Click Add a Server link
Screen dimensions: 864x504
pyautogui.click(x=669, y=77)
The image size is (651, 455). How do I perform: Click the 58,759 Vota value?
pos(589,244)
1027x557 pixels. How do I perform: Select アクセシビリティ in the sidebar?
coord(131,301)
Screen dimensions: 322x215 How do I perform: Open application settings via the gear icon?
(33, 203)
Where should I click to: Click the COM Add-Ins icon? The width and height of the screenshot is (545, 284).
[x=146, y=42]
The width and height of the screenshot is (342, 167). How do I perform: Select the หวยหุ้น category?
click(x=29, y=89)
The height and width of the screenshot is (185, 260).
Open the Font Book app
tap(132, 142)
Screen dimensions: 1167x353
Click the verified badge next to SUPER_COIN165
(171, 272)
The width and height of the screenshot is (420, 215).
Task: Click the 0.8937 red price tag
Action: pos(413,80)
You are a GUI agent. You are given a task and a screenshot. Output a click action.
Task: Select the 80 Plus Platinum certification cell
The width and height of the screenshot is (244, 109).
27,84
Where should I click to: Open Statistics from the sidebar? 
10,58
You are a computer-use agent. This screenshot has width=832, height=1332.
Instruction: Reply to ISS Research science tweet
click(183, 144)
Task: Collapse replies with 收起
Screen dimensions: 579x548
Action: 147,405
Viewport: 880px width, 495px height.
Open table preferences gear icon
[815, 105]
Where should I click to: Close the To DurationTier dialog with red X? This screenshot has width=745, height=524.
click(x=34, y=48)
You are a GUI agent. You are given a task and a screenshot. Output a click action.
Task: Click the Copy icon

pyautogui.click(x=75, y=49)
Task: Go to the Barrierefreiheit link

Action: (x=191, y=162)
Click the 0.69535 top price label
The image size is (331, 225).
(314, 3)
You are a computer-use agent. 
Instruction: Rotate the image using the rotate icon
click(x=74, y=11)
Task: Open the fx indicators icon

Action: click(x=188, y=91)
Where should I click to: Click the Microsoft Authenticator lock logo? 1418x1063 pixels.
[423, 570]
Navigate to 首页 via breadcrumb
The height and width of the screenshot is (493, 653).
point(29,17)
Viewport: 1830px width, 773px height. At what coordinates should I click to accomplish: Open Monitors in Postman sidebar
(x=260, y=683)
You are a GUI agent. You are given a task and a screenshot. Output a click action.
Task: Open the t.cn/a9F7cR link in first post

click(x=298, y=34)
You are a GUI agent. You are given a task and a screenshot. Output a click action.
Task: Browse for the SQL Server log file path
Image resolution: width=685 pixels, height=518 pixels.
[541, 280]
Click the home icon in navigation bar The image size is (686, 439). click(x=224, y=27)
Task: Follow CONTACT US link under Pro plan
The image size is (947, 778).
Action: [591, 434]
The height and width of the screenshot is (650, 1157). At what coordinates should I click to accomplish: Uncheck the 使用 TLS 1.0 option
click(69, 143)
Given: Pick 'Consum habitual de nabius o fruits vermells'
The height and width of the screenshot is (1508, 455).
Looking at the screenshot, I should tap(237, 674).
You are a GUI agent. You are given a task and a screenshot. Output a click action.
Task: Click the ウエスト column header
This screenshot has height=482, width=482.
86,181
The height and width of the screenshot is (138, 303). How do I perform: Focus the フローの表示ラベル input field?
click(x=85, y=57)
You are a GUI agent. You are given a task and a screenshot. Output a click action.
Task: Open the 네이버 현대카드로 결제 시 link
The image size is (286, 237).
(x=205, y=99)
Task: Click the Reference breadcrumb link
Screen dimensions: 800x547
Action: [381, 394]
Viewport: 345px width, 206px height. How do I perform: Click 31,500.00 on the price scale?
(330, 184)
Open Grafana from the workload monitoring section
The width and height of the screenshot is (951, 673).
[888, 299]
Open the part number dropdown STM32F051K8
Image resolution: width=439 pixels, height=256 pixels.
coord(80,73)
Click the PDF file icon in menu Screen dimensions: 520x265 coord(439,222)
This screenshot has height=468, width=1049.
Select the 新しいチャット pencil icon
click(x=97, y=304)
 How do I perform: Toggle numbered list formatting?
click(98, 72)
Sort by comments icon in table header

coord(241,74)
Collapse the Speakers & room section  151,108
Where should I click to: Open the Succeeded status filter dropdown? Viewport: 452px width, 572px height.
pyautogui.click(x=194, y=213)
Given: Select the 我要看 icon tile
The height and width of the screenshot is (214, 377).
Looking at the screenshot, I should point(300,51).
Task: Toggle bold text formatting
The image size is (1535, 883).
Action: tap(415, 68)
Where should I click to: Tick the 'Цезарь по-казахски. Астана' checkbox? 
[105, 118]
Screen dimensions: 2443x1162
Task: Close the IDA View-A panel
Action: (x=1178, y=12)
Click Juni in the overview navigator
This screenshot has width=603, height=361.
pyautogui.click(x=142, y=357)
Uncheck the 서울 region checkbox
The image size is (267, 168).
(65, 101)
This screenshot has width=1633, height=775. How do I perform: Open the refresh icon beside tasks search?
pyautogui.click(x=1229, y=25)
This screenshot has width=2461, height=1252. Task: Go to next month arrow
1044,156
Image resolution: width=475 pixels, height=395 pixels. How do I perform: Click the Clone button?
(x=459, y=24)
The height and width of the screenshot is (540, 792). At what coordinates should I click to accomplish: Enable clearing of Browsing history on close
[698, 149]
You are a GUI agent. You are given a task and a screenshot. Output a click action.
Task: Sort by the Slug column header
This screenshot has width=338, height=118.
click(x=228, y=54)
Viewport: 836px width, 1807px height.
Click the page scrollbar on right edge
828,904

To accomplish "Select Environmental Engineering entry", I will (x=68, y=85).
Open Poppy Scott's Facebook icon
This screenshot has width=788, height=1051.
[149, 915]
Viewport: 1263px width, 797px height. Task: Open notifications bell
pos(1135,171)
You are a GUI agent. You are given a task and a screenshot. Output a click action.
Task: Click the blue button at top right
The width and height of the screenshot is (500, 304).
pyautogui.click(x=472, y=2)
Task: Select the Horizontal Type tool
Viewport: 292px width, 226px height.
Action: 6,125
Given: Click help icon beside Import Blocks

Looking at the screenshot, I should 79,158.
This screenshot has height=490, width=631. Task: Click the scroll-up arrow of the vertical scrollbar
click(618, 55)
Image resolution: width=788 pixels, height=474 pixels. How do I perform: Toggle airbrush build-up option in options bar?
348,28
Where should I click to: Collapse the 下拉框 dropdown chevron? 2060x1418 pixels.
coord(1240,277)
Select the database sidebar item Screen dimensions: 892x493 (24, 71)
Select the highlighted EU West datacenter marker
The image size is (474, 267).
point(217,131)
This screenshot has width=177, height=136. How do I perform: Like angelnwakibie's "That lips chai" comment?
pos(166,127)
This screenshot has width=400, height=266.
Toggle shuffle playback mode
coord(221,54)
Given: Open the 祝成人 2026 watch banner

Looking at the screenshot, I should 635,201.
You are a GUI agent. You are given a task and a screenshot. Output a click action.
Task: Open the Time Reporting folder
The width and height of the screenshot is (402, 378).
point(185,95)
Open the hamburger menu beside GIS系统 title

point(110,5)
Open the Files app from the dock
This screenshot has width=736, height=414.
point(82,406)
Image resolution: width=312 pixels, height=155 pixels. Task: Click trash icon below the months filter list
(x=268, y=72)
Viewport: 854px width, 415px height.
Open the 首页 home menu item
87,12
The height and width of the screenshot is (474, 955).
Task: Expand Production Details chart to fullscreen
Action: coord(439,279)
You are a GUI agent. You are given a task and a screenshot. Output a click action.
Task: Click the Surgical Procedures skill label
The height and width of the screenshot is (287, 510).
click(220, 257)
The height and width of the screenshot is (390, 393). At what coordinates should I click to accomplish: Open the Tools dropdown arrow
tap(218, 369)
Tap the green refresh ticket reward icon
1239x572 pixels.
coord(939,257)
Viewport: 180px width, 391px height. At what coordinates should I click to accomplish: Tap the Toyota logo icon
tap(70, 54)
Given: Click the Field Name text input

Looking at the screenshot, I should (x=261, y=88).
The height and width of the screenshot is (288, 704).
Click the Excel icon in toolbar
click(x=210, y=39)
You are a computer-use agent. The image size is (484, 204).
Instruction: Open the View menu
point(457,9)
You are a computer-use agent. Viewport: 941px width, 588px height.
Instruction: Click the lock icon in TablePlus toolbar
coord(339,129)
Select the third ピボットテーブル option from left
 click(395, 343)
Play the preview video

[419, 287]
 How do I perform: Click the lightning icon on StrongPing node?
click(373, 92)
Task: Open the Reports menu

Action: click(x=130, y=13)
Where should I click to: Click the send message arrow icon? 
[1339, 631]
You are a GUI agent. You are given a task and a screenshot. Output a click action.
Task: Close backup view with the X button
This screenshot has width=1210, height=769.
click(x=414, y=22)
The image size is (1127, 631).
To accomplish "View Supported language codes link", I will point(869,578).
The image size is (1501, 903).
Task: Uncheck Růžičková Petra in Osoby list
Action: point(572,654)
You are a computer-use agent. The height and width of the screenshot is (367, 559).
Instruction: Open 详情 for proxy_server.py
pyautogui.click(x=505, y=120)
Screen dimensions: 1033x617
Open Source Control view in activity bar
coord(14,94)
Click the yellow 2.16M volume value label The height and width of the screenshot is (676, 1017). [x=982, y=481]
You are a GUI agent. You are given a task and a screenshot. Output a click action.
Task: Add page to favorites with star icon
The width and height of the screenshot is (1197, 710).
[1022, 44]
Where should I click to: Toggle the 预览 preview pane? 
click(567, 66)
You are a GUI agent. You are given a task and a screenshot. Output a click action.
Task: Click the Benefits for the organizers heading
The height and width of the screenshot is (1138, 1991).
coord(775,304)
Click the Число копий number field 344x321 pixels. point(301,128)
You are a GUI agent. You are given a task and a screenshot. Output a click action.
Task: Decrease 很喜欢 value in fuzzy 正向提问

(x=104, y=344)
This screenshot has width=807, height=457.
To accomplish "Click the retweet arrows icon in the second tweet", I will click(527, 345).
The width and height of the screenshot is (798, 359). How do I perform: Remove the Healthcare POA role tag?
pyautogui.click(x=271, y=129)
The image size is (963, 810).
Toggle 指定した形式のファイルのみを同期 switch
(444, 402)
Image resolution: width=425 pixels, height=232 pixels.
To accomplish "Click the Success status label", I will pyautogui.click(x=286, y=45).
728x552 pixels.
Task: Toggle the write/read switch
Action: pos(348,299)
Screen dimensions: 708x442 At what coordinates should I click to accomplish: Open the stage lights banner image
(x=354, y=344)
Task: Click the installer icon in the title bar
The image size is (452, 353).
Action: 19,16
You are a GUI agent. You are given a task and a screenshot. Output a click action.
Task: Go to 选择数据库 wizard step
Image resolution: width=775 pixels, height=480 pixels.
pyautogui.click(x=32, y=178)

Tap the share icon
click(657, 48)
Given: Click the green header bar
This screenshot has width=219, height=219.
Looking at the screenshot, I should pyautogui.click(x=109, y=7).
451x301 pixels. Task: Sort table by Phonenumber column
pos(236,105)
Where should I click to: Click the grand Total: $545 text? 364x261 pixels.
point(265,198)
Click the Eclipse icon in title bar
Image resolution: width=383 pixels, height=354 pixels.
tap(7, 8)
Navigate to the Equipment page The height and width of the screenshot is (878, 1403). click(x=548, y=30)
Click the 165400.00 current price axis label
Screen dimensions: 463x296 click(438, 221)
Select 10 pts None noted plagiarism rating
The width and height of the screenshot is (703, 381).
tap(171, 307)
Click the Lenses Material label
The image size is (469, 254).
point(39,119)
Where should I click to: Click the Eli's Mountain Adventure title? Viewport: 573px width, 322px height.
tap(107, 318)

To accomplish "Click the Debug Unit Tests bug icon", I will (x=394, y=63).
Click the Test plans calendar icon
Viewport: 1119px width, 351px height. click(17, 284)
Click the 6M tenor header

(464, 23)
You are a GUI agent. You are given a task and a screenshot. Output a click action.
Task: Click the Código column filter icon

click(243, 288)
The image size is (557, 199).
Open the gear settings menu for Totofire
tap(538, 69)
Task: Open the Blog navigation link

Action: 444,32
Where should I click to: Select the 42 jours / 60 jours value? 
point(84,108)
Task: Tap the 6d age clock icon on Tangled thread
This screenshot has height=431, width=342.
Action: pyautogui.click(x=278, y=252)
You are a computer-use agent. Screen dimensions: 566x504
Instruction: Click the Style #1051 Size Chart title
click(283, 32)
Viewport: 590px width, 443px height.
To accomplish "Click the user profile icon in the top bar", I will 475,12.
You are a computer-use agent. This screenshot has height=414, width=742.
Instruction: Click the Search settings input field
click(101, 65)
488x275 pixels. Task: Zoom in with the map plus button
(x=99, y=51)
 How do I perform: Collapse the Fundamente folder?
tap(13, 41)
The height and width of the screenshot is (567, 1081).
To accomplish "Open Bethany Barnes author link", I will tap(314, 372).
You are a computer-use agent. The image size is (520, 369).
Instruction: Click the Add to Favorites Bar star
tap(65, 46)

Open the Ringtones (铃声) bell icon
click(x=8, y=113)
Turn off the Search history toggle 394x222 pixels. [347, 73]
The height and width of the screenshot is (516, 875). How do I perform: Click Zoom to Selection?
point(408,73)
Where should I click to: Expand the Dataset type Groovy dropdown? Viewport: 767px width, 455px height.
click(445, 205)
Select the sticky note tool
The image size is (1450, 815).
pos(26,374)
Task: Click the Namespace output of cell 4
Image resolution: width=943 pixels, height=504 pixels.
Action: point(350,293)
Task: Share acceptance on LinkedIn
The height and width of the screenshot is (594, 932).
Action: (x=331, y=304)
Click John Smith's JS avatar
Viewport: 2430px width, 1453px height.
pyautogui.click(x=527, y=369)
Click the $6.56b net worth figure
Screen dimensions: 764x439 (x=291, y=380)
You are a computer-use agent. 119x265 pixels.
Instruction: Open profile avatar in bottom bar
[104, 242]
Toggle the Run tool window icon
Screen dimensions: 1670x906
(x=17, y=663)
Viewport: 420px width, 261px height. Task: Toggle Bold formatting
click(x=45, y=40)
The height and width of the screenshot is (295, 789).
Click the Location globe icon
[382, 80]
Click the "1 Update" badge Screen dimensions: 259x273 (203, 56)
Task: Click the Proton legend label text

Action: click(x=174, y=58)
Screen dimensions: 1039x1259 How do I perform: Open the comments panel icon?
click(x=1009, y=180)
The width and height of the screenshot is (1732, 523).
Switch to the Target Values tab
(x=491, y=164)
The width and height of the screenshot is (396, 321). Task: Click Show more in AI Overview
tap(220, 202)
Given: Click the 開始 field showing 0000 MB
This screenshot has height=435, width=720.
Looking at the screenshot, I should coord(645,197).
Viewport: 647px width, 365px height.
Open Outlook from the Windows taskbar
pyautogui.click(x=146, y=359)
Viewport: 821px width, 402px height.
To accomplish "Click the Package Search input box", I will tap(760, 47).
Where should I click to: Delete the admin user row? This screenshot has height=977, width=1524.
::::::::
**WHAT NEEDS TO BE DONE**
Update the rows starting at the line that contains "You are a computer-use agent. The height" and ending after the line that contains "Click the yellow" by replacing "Source Control" with "Explorer" and leaving everything else unchanged. Return only those rows.

**SOLVED PROBLEM**
You are a computer-use agent. The height and width of the screenshot is (367, 559).
Instruction: Open 详情 for proxy_server.py
pyautogui.click(x=505, y=120)
Screen dimensions: 1033x617
Open Explorer view in activity bar
coord(14,94)
Click the yellow 2.16M volume value label The height and width of the screenshot is (676, 1017). [x=982, y=481]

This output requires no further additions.